If you had any exposure to social media in February of this year, you probably heard talk of a volunteer project to cuddle baby goats in sweaters. Maybe you were even one of the lucky few who got to add a “Goat Cuddler” line to your resume. Caromont Farm was the purveyor of that squeal-inducing opportunity.

Gail Hobbs-Page’s farm and cheesemaking operation is actually much more than an excuse to snuggle with besweatered baby goats. Hobbs-Page started making cheese in 2005 when Dave Matthews (yes, that Dave Matthews) was seeking a goat farmer to make cheese on his Charlottesville, Va., farm. That venture only lasted for a year, but Hobbs-Page got to keep the goats upon the cutting of the farm’s dairy operations, and she continued making cheese—this time with her husband, Daniel Page.

Caromont Farm, just outside of Estmont, Va., and 23 miles south of Charlottesville, features a mishmash of structures, adding to the laid-back charm of the robust and evolving operation. At the far end sits the farmhouse, and throughout the rest of the farm there is a dairy parlor, a cheese-aging room, a hoop barn to shelter the goats, and a trailer where interns often stay.

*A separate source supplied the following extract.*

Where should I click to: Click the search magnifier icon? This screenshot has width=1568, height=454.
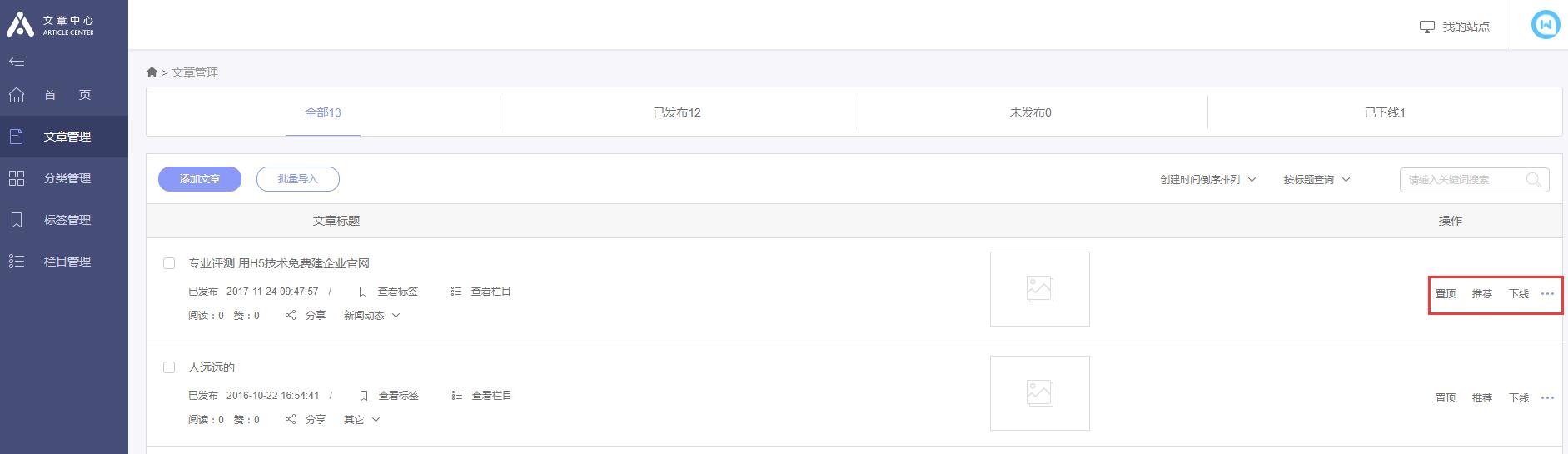click(x=1533, y=180)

Hobbs-Page came to cheesemaking after 26 years as a restaurant chef, looking for a change of pace. Although she grew up on a peanut and tobacco farm, professionally making and selling cheese was a new challenge. “We had never packaged anything,” she told the Washington Post. “We had never shipped anything. We also knew very little about affinage, about rind development or culturing times.”

But that has hardly slowed her down. Caromont’s new sales manager, Lisa Bogan, says of Hobbs-Page, “Gail is relentless… She just goes and goes. You have to have that to be a farmer.” Since its inception, Caromont has grown and matured—it now produces about 30,000 pounds and five varieties of cheese per year. In fact, in 2014, Hobbs-Page’s flagship cheese, Estmontonian, won second place in the American Cheese Society competition, an honor that brought in more publicity than the farm was prepared for. “It was a bit of a nightmare,” Hobbs-Page confesses, “but you learn from that.”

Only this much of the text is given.